Another reason to be bullish on K12 is the company’s strong balance sheet, which allows scope for inorganic growth. In January 2020, the company acquired Galvanize, “a leader in developing talent and capabilities for individuals and corporations in technical fields….”
The acquisition price tag was $165 million, and the company states inorganic growth opportunities among the focus areas in their recent presentation. That said, further acquisitions can accelerate the company’s earnings growth outlook.
Also, K12 set up a new leadership team in April 2020. The objective is to drive innovation, enhance customer experience and execute merger opportunities. And if the new team is able to meet its objectives in the coming years, LRN stock is likely to trend higher.
Arco Platform Limited (ARCE)
For investors seeking high growth companies, ARCE stock is worth considering. With a focus on Brazil, the company serves more than 1.3 million students and 5,400 private schools.
Talking about the company’s growth trajectory, Arco Platform reported top-line growth of 123% in Q1 2020 as compared to Q1 2019. And with the spread of COVID-19, online learning has been accelerating and this puts Arco Platform in a sweet spot. The company is providing content, methodology, services and technology to help schools provide the best learning experience to students.
Coming back to the growth trajectory, for the coming year, earnings growth is expected at 15%. For FY2021, analysts expect earnings growth at 34.8%. So clearly, with a robust growth outlook, ARCE stock is attractive.
New Oriental Education and Technology (EDU)
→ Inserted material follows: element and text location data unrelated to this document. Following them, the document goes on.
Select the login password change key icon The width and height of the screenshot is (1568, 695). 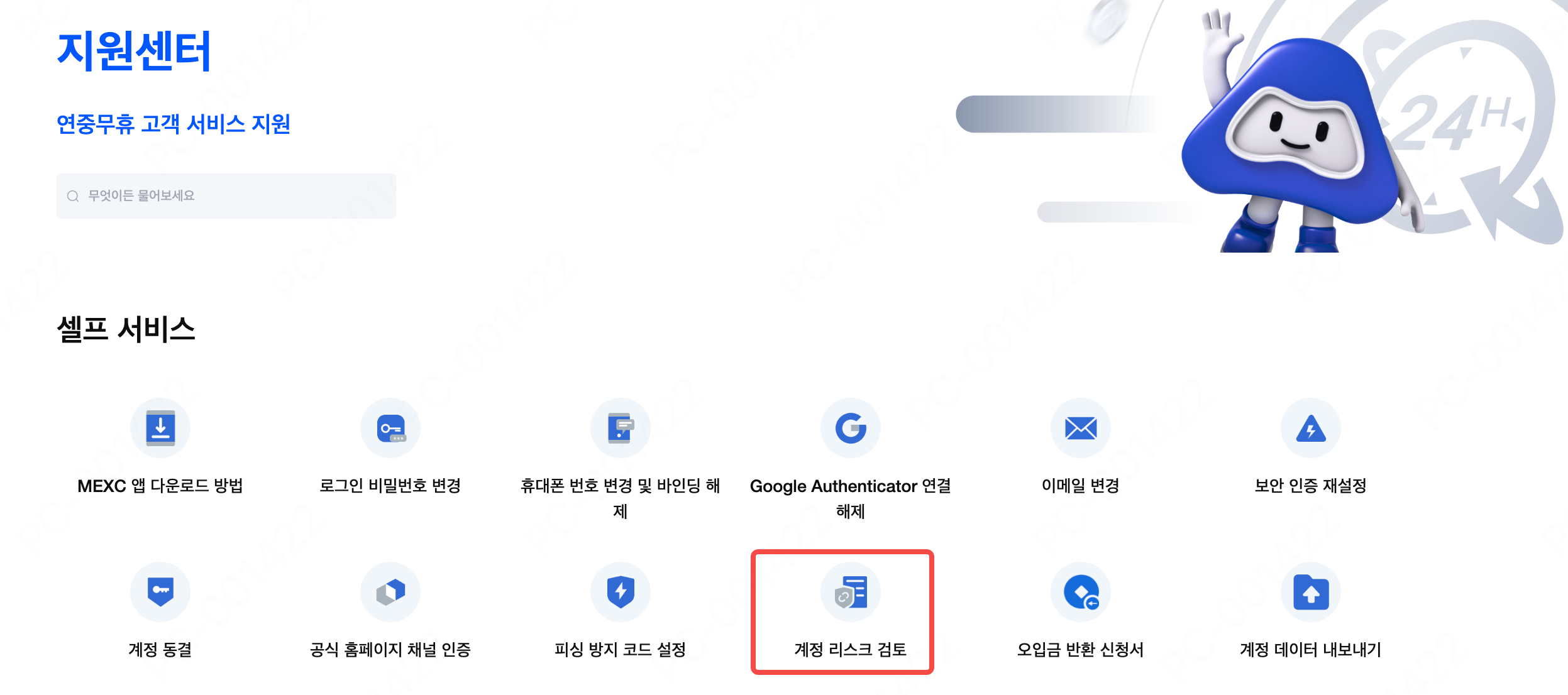pos(390,428)
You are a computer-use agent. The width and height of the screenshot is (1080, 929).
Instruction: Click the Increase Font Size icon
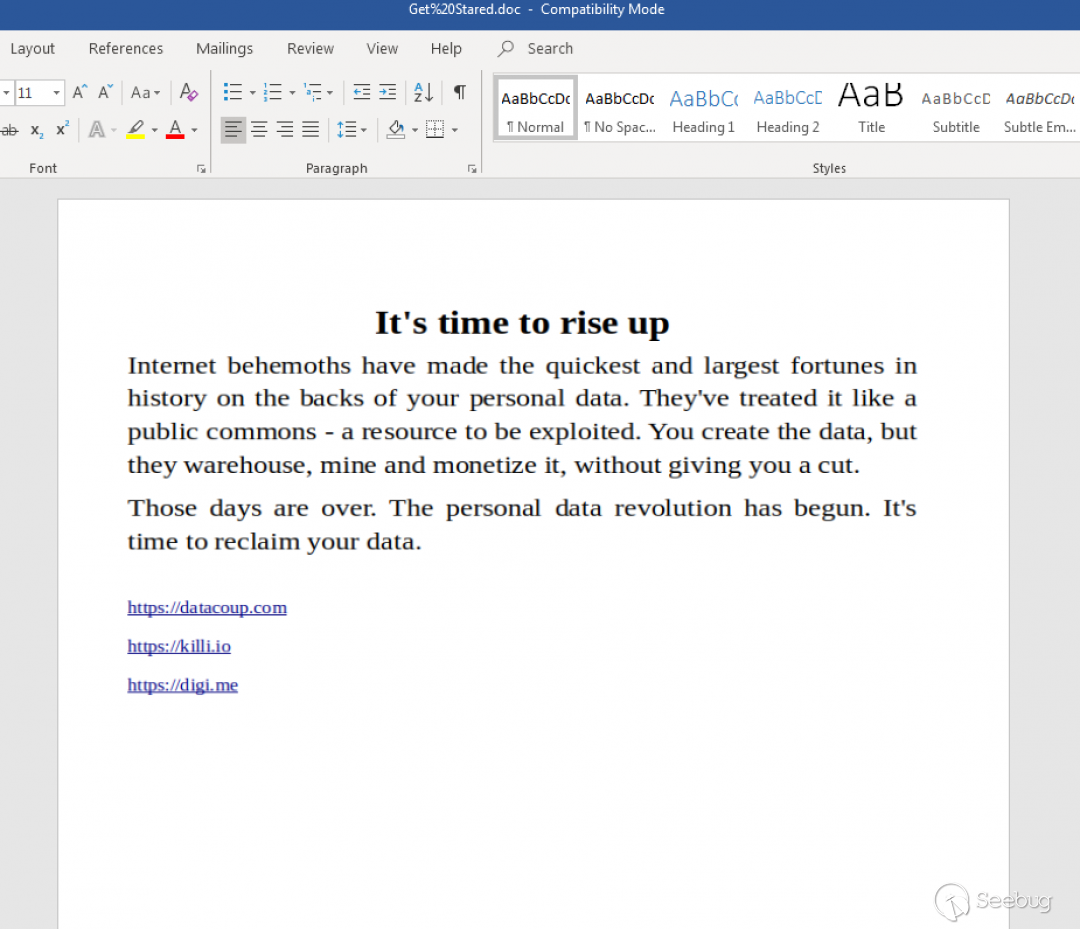coord(80,93)

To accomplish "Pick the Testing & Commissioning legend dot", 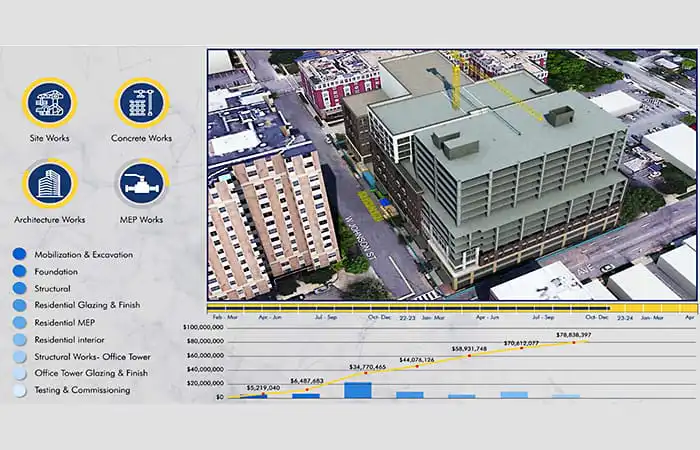I will pyautogui.click(x=20, y=390).
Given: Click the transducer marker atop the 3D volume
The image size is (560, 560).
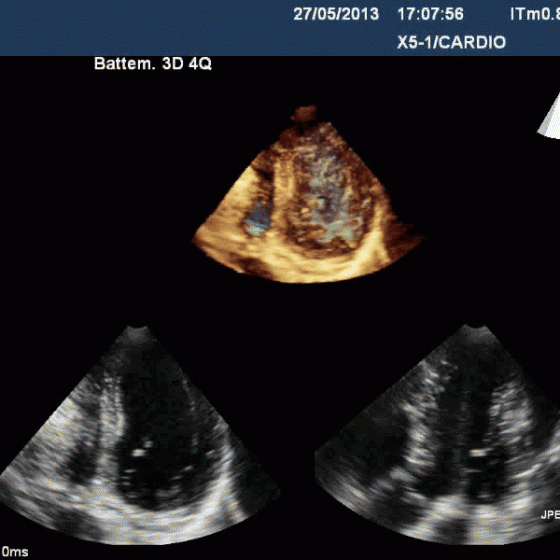Looking at the screenshot, I should pos(304,113).
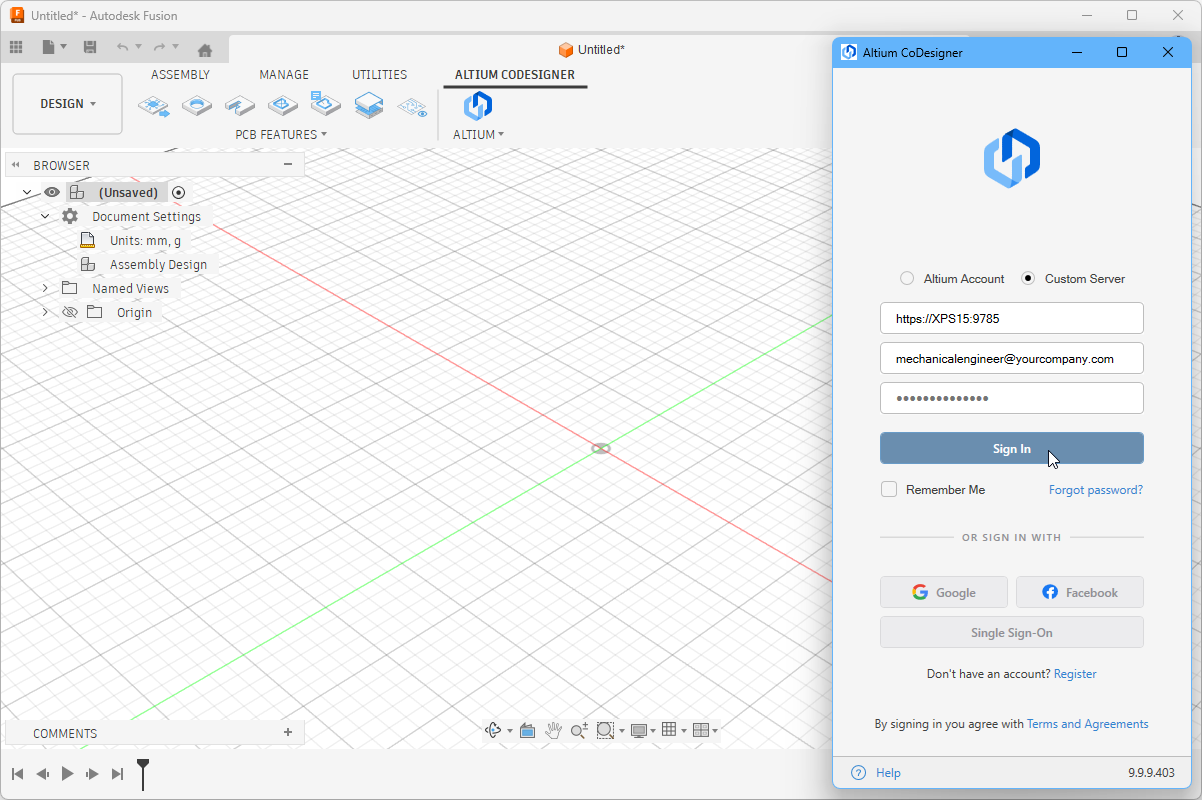1202x800 pixels.
Task: Expand the Named Views tree node
Action: pos(45,288)
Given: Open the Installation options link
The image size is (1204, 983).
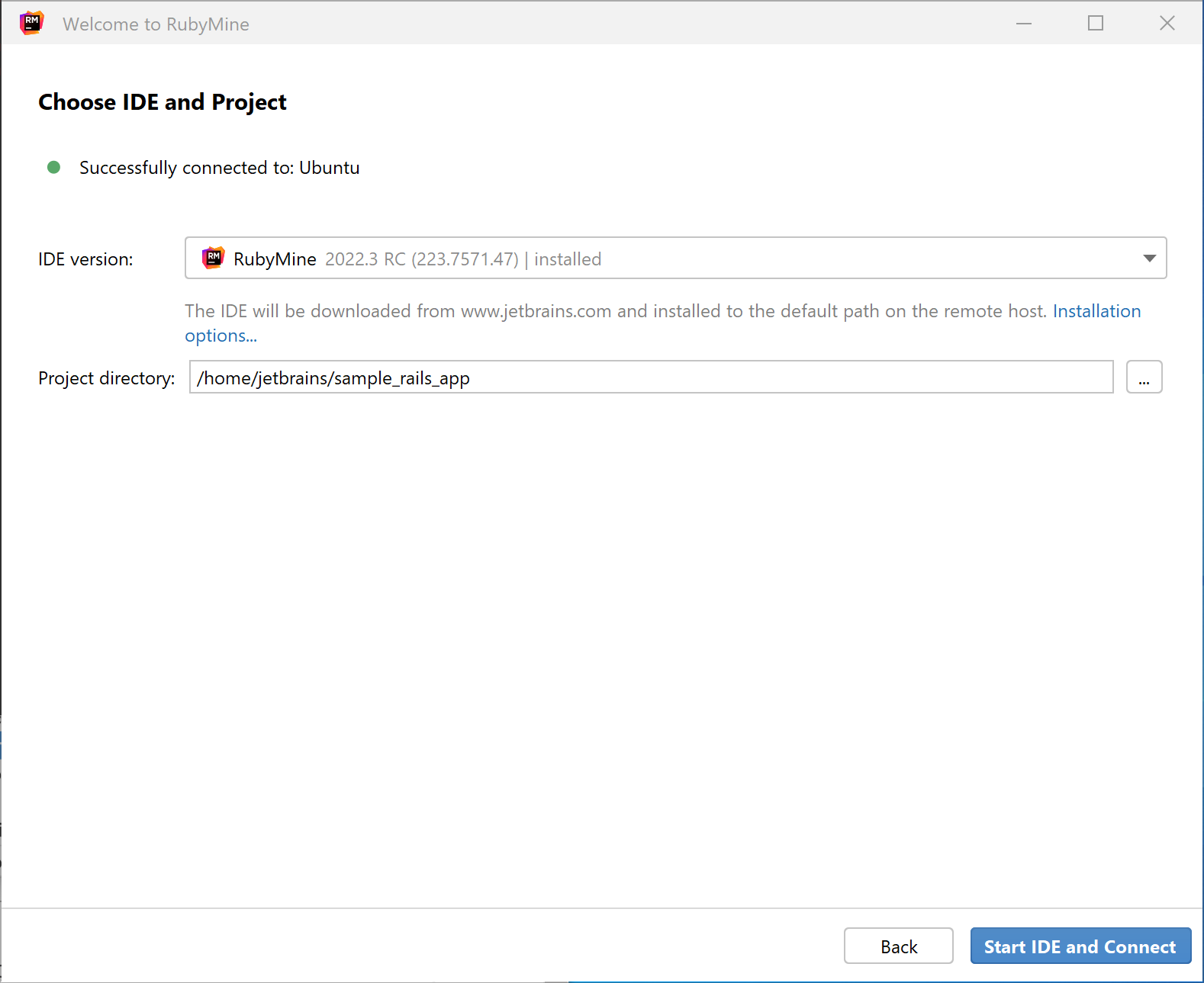Looking at the screenshot, I should pyautogui.click(x=1096, y=311).
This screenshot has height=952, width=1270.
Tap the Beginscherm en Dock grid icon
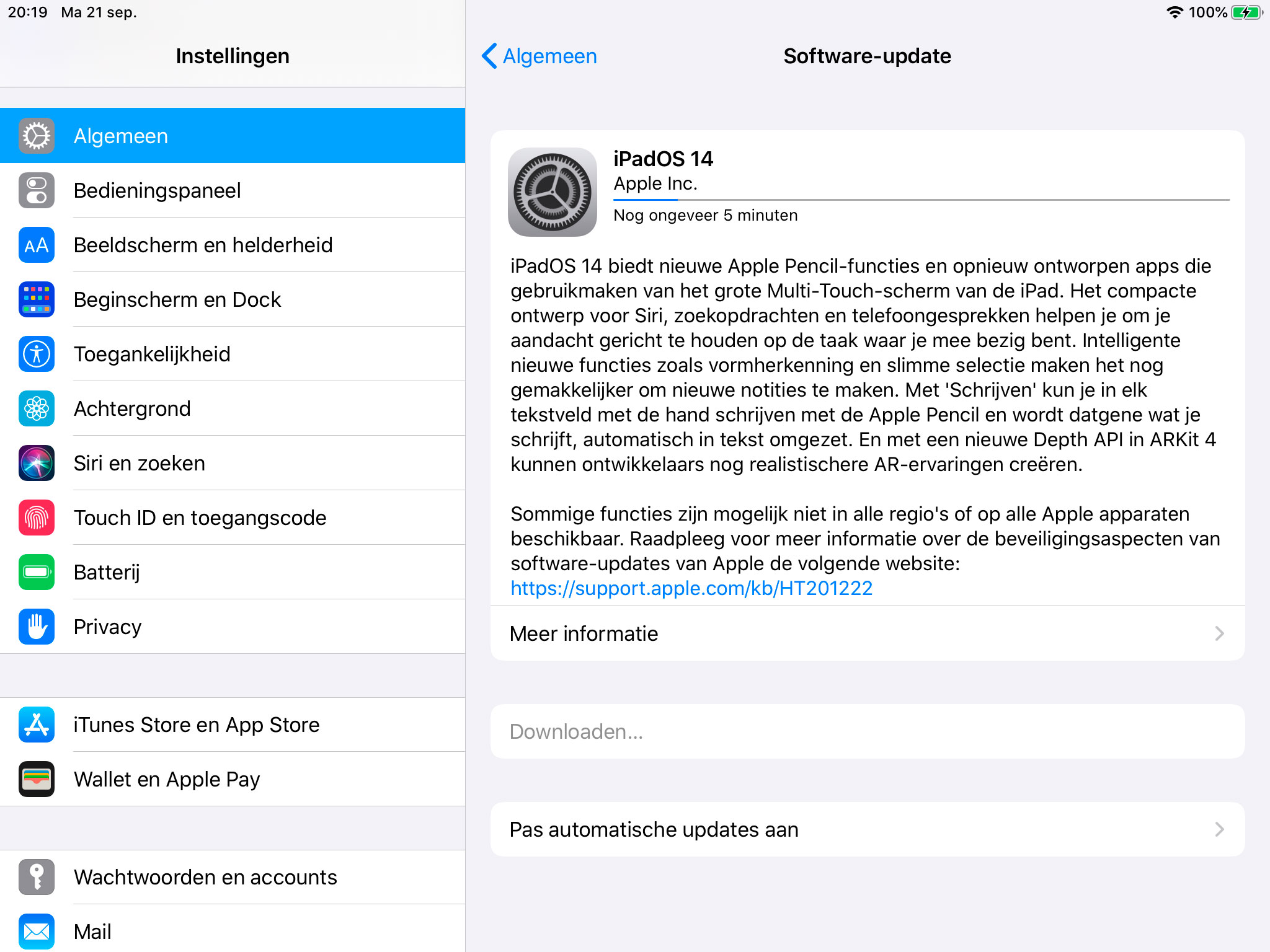point(37,299)
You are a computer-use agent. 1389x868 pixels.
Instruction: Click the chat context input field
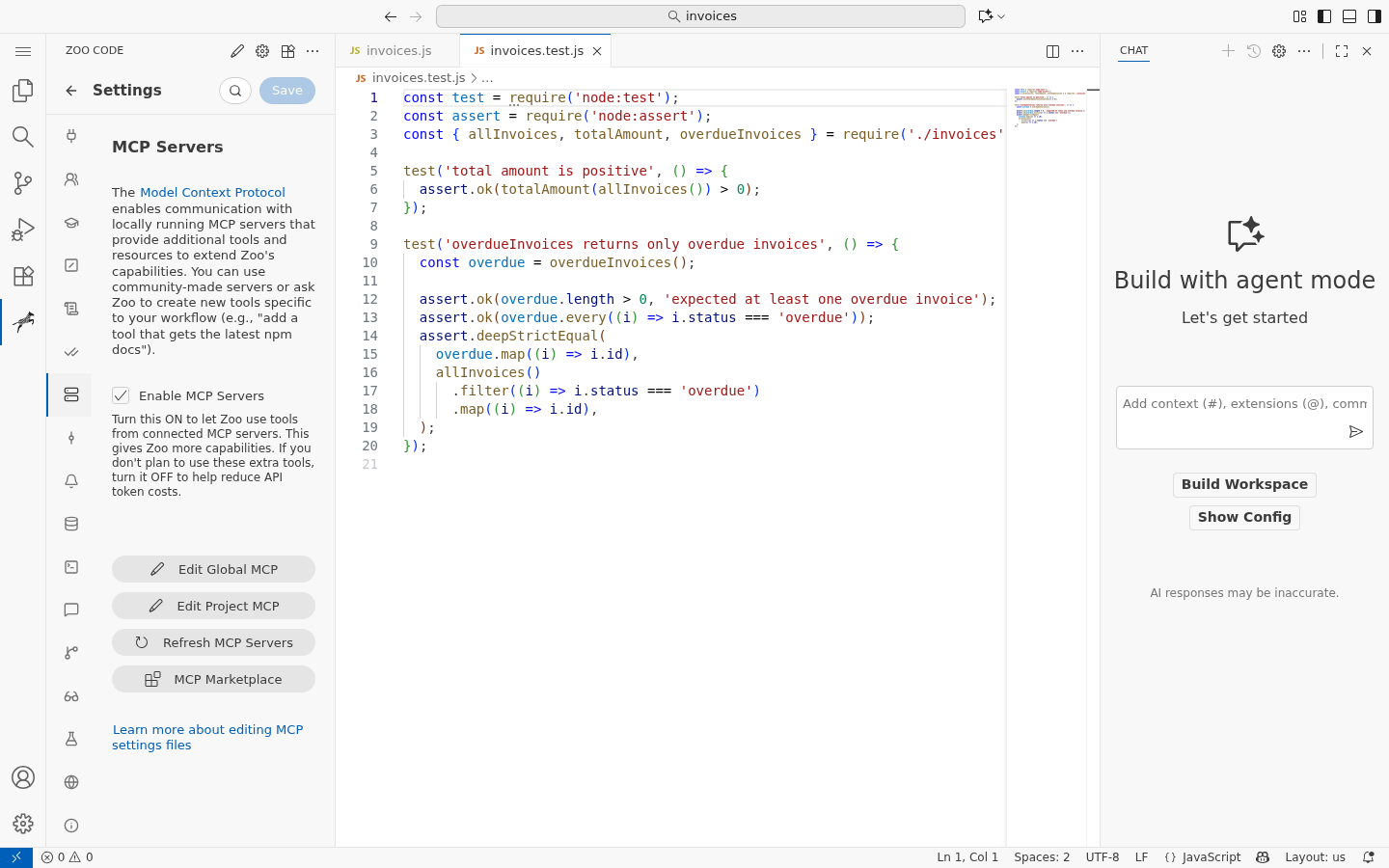1244,404
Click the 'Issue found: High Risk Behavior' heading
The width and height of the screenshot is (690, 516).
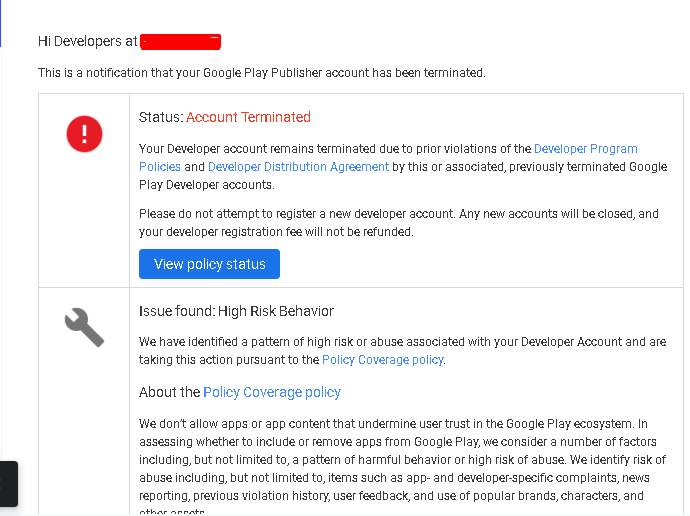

As one of the leading providers of private education service in China, EDU stock is attractive for the long-term. While the COVID-19 outbreak has impacted the company’s growth in the near-term, earnings growth is likely to be robust in the coming years.
It’s worth noting that as of February 2020, the company reported 1,416 schools and learning centers. And in the past year, the company added 252 learning centers. This is an indication of the growth trajectory.
Moreover, as the company’s penetration in China increases, top-line and earnings growth will increase on a sustained basis. At the same time, the company has an annualized operating cash flow of $160 million. So as cash flows swell, EDU stock will trend higher.
Another important point to note is that the coronavirus pandemic has triggered demand for online teaching. The company is working towards advanced training program for teachers to boost online learning. This is likely to help in accelerating growth, and makes EDU stock one to boost your portfolio’s IQ.
Faisal Humayun is a senior research analyst with 12 years of industry experience in the field of credit research, equity research and financial modelling. Faisal has authored over 1,500 stock specific articles with focus on the technology, energy and commodities sector. As of this writing, he did not hold a position in any of the aforementioned securities.